Italy has submitted films for the Academy Award for Best International Feature Film since the conception of the award. The award is handed out annually by the United States Academy of Motion Picture Arts and Sciences to a feature-length motion picture produced outside the United States that contains primarily non-English dialogue.

The Academy Award for Best Foreign Language Film was not created until 1956; however, between 1947 and 1955, the Academy presented Honorary Awards to the best foreign language films released in the United States. These awards were not competitive, as there were no nominees but simply a winner every year that was voted on by the Board of Governors of the Academy. Three Italian films received Honorary Awards during this period. For the 1956 Academy Awards, a competitive Academy Award of Merit, known as the Best Foreign Language Film Award, was created for non-English speaking films, and has been given annually since.

—————

▶ _Short exercise 1_
Can you reproduce the listing below word for word, with the pictures left out?
The passage above and the listing that comes next were taken from unrelated sources.

[Entries for finding words and elements]
—————

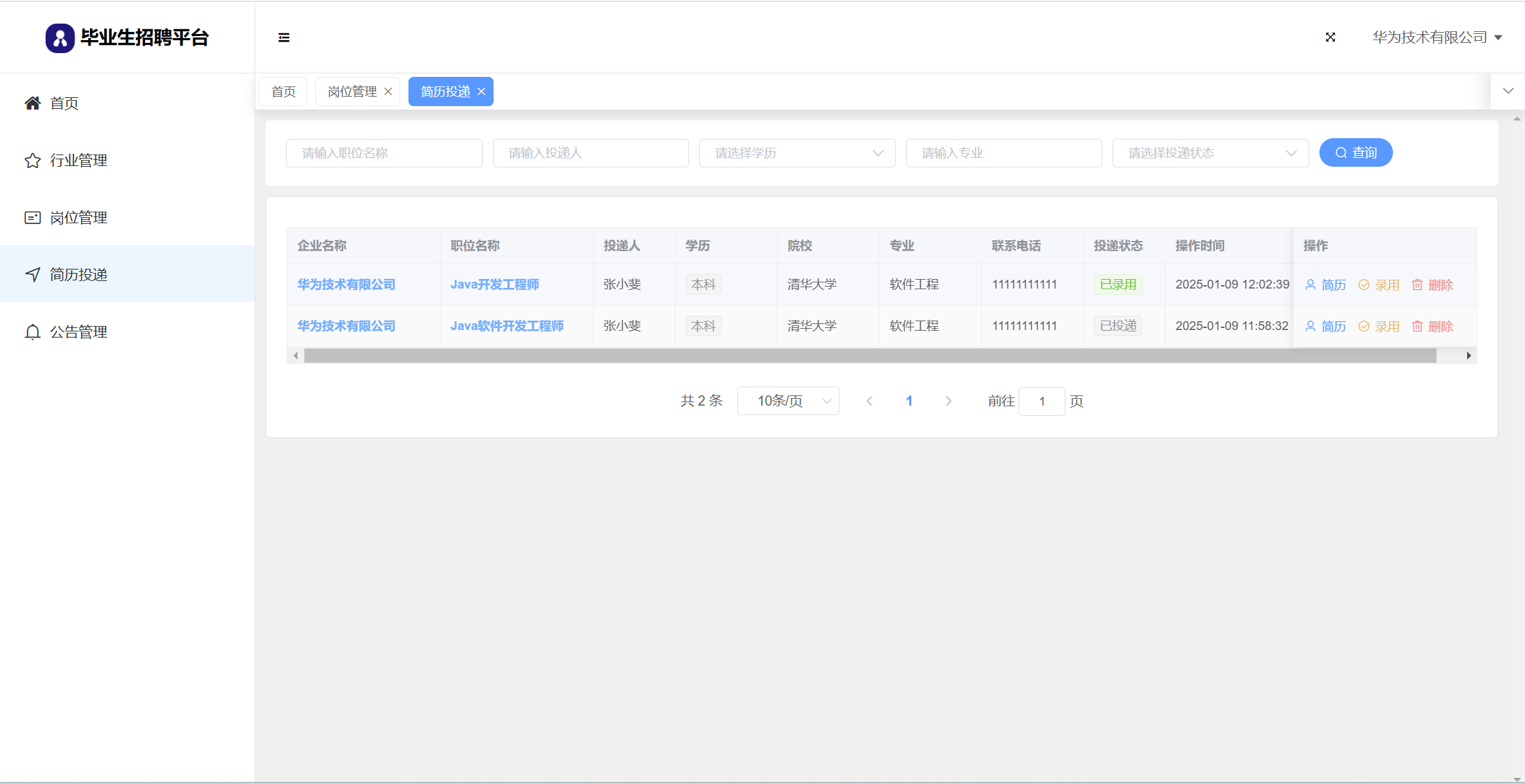Open 公告管理 via the bell icon in sidebar
The width and height of the screenshot is (1525, 784).
pos(33,332)
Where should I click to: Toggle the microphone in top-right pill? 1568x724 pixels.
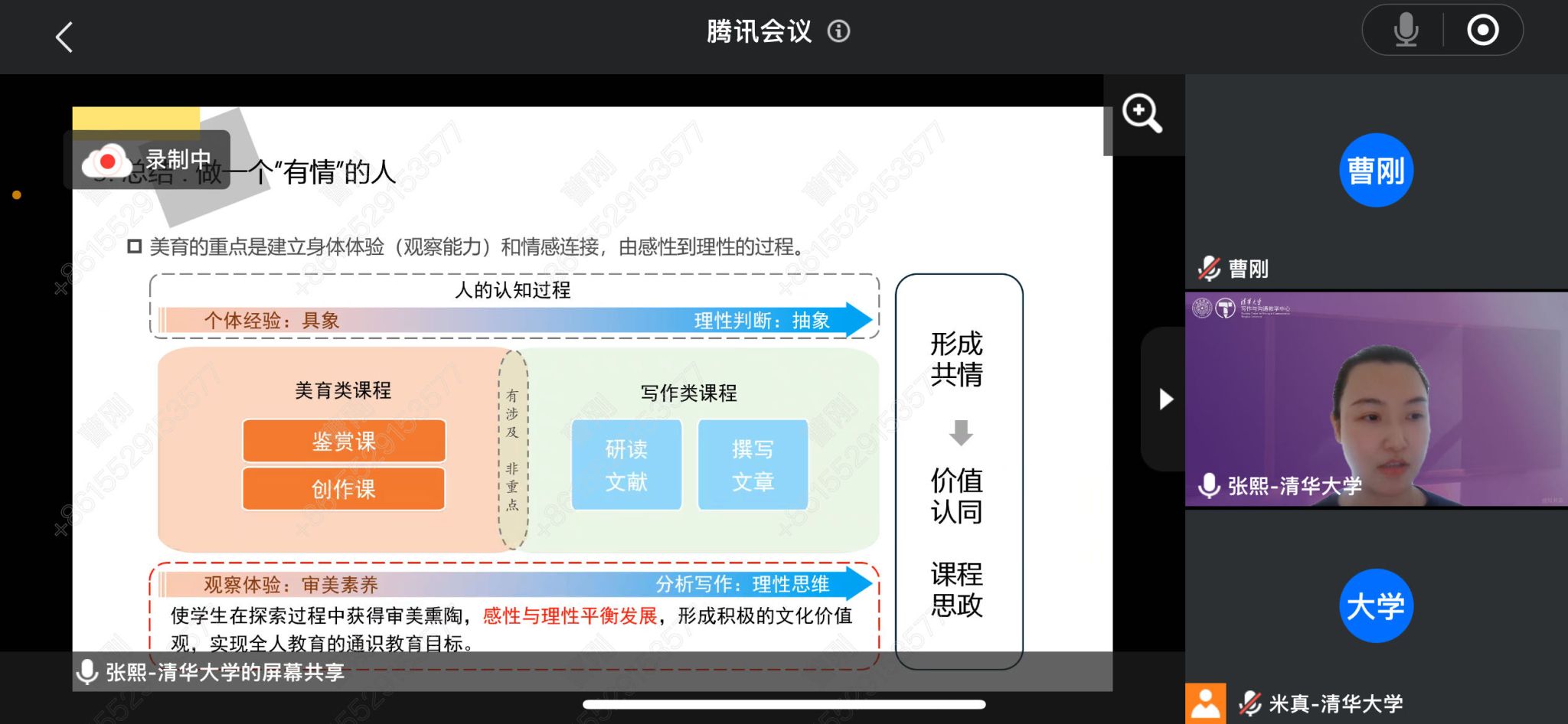tap(1406, 31)
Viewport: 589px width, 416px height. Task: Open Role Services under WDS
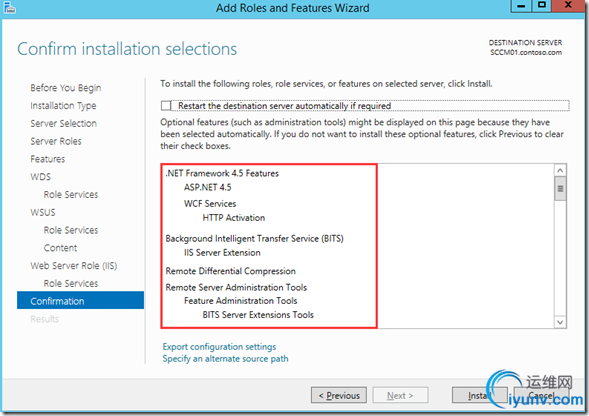pos(71,195)
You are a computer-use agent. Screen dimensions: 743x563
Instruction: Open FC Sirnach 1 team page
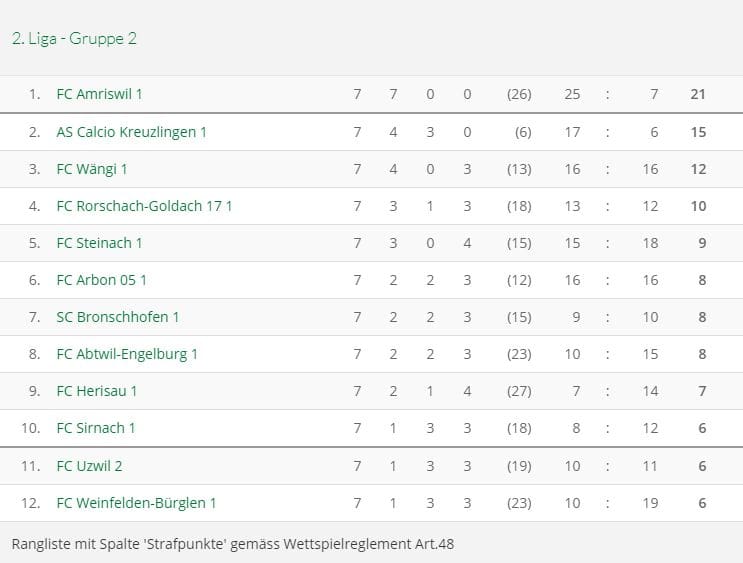[96, 428]
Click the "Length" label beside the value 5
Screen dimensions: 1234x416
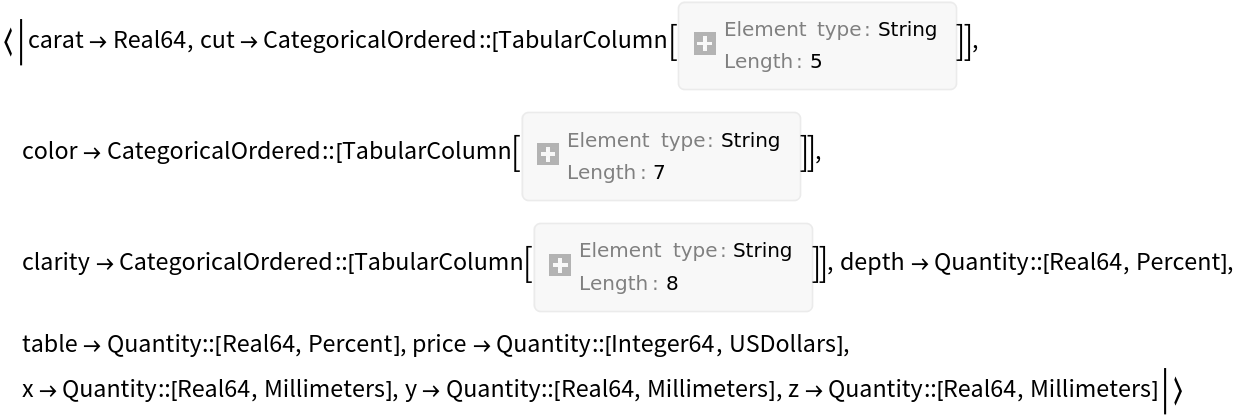759,62
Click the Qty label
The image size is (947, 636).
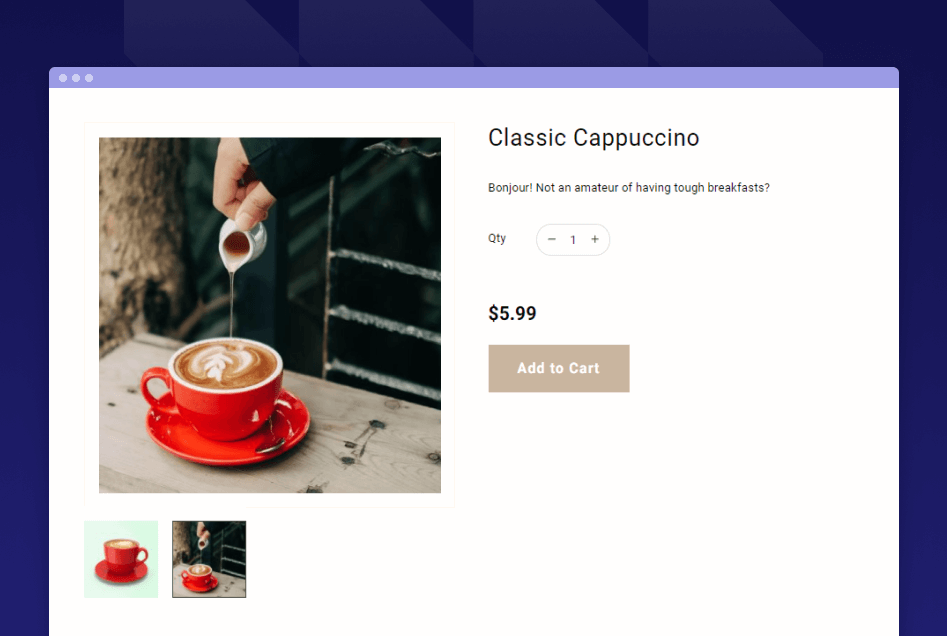click(x=497, y=238)
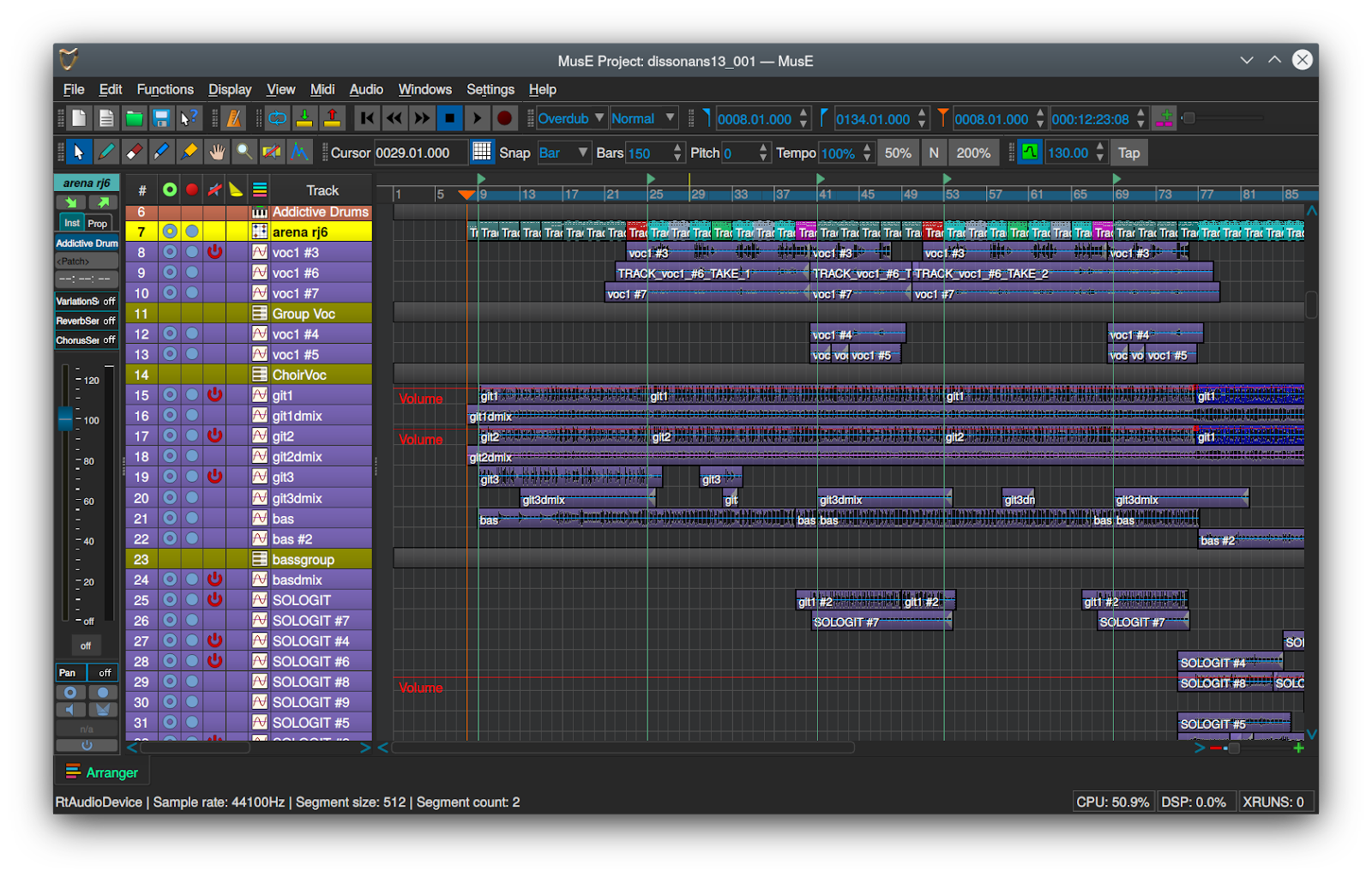Click the volume fader handle on strip

click(65, 419)
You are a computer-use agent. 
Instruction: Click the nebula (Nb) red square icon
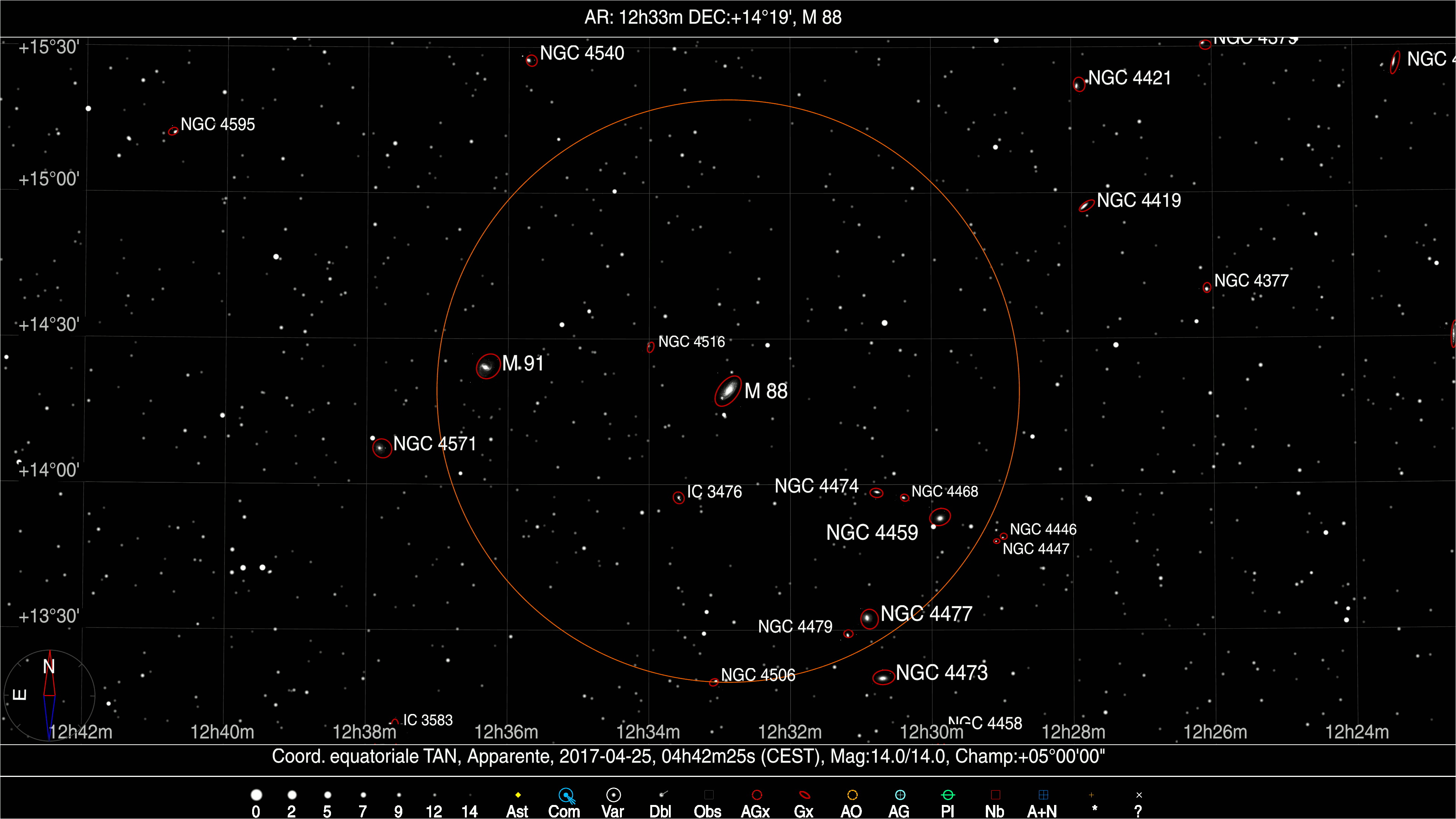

—————

▶ _Short exercise 2_
Could you write out, word for word, the stretch of the passage on Italy's Academy Award submissions from "Italy has submitted" through "primarily non-English dialogue."?

▶ _Right answer 1_
Open 公告管理 via the bell icon in sidebar
The width and height of the screenshot is (1525, 784).
pos(33,332)
Where should I click to: Toggle the microphone in top-right pill? 1568x724 pixels.
tap(1406, 31)
Viewport: 589px width, 416px height. Task: Open Role Services under WDS
pos(71,195)
You are a computer-use agent. Screen dimensions: 743x563
Instruction: Open FC Sirnach 1 team page
[96, 428]
Click the "Length" label beside the value 5
Screen dimensions: 1234x416
759,62
Click the Qty label
The image size is (947, 636).
click(x=497, y=238)
Click the volume fader handle on strip

click(65, 419)
You are a computer-use agent. 
Instruction: Click the nebula (Nb) red square icon

▶ _Right answer 2_
Italy has submitted films for the Academy Award for Best International Feature Film since the conception of the award. The award is handed out annually by the United States Academy of Motion Picture Arts and Sciences to a feature-length motion picture produced outside the United States that contains primarily non-English dialogue.